La diaspora, un acteur clé en appui au système de santé au Tchad.

07 févr. 2014

imageDr Angèle Tambaye en consultation à l'HME. Credits : M.Agrei/OIM

Un an après l’arrivée des premiers experts de la diaspora tchadienne, le projet Tokten/MIDA (link) a reçu une ultime experte avant que le projet n’entre dans une nouvelle phase. Mme Angèle S.Tambaye est gynécologue, déployée à l’hôpital de la mère et de l’enfant (HME) à N’Djaména, elle raconte son parcours et son intégration à l’équipe de l’HME.

« J’ai fait mes études au Cameroun, en Centrafrique, au Benin puis en France. J’ai finalement fini ma spécialité en Martinique, où j’ai commencé à pratiquer en 2004. Avant de partir, j’ai travaillé un an à l’hôpital de la Liberté à N’Djamena. En ce temps, les moyens n’étaient pas les mêmes, aujourd’hui je sens qu’il y a une volonté d’améliorer la santé, du coup l’adaptation a été assez facile, même au niveau des équipements, je connais le matériel utilisé ici. »
A l’HME, on pratique en moyenne entre 25 et 30 accouchements par jour. En termes de personnels, 80 sages-femmes, 8 pédiatres, 6 gynécologues et 1 anesthésiste, entre autres,  travaillent d’arrache-pied sans que cela ne soit toujours suffisant. En 2013, par le biais du projet MIDA, l’HME a bénéficié de l’appui d’un anesthésiste, d’un pédiatre puis de Mme S.Tambaye.

Nous rencontrons alors le Dr. Anicet, lui-même gynécologue, et Directeur General Adjoint de l’hôpital de la Mère et de l’Enfant qui relève pour nous quelques-uns des défis auxquels l’hôpital fait face: « Il faut décongestionner l’hôpital, en pédiatrie 49% des cas relèvent de pathologies simples (paludisme, diarrhée). Nous avons seulement 10 lits en urgence pédiatrique sur lesquels nous sommes parfois obligés de mettre deux enfants. Une des priorités, c’est de renforcer les structures de base, c’est-à-dire les centres de santé périphériques à N’Djaména et dans tout le pays. »
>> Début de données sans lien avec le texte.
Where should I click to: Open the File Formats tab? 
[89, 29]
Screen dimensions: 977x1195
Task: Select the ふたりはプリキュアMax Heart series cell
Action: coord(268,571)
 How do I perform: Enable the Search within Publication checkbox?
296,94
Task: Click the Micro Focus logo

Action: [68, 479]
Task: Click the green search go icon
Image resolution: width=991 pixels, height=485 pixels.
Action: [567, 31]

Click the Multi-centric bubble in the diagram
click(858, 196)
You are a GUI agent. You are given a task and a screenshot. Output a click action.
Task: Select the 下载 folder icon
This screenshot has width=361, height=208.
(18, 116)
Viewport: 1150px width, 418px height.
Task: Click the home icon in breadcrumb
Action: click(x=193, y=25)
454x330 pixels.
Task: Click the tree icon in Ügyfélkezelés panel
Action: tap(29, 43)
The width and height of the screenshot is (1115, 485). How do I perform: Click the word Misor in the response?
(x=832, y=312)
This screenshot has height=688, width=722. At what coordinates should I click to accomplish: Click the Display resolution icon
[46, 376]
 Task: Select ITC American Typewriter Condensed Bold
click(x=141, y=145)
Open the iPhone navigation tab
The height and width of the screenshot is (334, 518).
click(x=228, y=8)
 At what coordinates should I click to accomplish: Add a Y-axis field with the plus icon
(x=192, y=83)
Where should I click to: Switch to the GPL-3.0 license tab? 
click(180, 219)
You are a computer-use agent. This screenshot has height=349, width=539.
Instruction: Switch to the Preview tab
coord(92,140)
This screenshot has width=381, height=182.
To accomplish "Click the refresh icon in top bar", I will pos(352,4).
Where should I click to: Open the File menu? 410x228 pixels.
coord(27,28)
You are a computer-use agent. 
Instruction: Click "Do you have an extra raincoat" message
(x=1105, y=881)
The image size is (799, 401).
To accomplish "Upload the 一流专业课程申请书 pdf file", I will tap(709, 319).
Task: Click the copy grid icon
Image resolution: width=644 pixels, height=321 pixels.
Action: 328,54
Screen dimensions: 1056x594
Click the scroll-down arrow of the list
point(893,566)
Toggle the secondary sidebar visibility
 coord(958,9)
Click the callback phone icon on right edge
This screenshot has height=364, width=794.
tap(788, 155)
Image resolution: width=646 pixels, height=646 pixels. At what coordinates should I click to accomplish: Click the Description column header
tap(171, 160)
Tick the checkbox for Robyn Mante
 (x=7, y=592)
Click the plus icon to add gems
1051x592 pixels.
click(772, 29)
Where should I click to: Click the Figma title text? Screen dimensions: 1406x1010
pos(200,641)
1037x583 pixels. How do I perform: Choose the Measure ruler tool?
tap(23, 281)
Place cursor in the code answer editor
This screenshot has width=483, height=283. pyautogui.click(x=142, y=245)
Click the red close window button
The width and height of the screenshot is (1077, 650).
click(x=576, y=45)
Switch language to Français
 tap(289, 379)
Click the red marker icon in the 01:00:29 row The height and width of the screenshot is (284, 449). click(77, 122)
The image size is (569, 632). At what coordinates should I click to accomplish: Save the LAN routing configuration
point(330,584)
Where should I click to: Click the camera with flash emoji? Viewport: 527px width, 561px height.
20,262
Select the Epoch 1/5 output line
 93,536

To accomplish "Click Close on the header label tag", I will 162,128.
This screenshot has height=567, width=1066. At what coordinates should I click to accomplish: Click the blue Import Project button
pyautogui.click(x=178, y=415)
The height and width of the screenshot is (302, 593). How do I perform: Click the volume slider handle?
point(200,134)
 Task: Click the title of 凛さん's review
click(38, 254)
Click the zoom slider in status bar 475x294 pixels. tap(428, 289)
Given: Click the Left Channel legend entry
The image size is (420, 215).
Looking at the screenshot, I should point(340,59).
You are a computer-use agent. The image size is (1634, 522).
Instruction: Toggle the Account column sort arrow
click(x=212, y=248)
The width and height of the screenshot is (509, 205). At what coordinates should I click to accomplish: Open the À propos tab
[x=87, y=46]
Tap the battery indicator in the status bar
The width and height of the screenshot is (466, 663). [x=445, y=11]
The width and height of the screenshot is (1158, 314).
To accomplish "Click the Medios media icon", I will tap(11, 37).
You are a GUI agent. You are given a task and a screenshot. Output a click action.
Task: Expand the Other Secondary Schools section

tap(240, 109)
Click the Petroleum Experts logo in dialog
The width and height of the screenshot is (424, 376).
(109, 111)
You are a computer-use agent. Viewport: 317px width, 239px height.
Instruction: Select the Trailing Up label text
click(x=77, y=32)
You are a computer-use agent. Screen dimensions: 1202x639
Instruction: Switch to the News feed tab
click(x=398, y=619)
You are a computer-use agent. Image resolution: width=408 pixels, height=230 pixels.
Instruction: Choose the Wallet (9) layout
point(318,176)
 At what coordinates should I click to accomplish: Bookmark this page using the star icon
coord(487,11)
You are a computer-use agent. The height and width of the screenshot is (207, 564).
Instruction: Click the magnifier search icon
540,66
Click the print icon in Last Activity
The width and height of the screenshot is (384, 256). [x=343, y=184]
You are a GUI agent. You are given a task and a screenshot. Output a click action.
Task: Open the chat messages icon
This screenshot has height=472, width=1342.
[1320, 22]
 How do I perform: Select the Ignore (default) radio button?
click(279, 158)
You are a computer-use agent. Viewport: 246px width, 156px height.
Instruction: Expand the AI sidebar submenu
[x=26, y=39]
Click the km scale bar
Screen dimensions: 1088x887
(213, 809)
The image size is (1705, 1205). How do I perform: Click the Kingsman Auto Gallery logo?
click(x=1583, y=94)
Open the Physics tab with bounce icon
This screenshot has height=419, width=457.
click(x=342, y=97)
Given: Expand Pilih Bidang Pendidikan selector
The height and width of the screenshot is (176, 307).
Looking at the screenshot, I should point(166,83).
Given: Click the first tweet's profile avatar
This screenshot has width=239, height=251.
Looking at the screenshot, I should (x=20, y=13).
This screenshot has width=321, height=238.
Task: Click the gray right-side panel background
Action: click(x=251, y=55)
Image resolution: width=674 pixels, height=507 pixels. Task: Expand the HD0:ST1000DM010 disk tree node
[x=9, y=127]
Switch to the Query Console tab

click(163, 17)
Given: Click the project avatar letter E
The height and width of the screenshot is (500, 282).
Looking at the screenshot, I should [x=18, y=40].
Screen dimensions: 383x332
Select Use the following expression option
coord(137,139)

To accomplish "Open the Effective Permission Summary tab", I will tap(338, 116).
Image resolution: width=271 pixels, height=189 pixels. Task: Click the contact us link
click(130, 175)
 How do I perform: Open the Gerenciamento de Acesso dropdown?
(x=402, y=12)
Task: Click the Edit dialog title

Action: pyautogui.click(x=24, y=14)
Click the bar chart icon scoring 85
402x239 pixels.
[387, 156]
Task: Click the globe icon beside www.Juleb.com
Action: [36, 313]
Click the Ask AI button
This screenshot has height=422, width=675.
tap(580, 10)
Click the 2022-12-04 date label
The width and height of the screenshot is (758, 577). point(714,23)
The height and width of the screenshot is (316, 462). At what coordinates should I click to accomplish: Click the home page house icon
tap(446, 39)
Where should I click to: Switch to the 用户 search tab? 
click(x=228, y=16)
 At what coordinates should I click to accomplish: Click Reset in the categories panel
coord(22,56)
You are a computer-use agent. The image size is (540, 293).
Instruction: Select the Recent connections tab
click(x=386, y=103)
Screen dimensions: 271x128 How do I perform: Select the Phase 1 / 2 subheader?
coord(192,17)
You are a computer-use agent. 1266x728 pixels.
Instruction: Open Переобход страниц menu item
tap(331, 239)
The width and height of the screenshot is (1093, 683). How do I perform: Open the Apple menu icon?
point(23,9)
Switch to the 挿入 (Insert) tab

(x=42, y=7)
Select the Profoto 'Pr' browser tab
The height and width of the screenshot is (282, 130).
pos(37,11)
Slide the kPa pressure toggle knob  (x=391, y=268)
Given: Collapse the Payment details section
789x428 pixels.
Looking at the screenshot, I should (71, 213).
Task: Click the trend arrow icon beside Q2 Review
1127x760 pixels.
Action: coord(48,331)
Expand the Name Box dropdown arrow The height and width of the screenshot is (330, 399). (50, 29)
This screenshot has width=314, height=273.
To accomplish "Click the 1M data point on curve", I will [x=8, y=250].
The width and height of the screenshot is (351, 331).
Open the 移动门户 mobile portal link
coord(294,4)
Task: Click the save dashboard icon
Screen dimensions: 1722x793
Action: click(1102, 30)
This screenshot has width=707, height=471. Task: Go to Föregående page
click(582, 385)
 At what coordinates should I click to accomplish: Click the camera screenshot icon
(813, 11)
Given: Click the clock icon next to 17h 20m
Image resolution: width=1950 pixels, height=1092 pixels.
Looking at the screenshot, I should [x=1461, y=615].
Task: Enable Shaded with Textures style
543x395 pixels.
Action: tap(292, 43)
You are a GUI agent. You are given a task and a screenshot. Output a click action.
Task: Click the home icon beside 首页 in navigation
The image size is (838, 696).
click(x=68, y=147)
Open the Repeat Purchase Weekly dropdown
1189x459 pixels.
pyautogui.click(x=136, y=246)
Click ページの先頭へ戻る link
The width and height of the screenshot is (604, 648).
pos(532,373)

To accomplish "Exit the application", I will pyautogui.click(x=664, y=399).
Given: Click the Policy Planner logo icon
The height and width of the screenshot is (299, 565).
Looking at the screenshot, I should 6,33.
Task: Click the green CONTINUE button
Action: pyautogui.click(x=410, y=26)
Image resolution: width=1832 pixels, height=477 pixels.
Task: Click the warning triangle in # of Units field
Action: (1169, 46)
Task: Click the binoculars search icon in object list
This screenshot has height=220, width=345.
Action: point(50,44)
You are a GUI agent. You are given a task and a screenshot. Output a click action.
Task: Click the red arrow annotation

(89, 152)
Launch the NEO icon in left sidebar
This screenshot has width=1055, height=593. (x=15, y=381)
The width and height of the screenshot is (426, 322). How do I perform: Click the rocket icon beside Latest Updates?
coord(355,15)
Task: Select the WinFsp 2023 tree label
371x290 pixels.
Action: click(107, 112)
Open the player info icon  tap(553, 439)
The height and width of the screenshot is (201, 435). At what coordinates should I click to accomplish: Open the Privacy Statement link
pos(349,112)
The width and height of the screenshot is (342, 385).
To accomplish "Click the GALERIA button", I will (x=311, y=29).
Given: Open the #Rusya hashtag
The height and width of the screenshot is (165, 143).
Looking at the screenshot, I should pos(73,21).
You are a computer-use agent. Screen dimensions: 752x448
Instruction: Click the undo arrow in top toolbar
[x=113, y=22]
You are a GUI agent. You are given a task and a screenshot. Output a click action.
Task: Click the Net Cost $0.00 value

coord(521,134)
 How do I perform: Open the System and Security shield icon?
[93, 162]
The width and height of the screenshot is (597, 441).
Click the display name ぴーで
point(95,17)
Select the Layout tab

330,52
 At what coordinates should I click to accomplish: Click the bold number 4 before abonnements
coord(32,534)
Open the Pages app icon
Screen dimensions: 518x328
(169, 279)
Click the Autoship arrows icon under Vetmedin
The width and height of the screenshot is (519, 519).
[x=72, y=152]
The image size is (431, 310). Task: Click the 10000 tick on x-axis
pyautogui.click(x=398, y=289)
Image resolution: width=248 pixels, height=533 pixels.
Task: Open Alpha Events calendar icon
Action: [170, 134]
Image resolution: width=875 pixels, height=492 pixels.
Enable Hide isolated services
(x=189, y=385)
Pendant sa mission, Mme Angèle S.Tambaye a pu former les techniciens supérieurs en imagerie de l’hôpital en échographie obstétricale afin qu’ils puissent mieux dépister les malformations. Makoui Aboubakar Makaoui est technicien supérieur en imagerie, un jeune homme motivé et ravi de la mission de la gynécologue: « Elle nous a aidé dans l’interprétation des résultats, elle a pris le temps de nous expliquer, sur les diagnostics des kystes par exemple, elle m’a appris à distinguer les différences, elle m’a conseillé dans l’accueil et la manière d’aborder les patientes aussi. »

La gynécologue ajoute alors: «J’ai essayé de montrer l’importance de l’échographie de dépistage et je leur ai aussi fait comprendre que le dialogue avec les patientes est capital, la prévention est primordiale dans les soins néonataux. Il faut plus de sensibilisation, il faut parler aux femmes et aux hommes pour changer les pratiques.»

Le Directeur Général Adjoint met enfin l’accent sur le rôle que les tchadiens de l’extérieur ont à jouer dans le développement de leur pays d’origine: «Les tchadiens de la diaspora doivent se poser cette question: comment je peux participer à  améliorer le système de santé de mon pays ? S’ils viennent c’est avec ce cœur-là, c’est vraiment un plus pour l’hôpital parce qu’ils répondent à un besoin réel. C’est pour ça que notre espoir c’est que cette excellente initiative perdure.»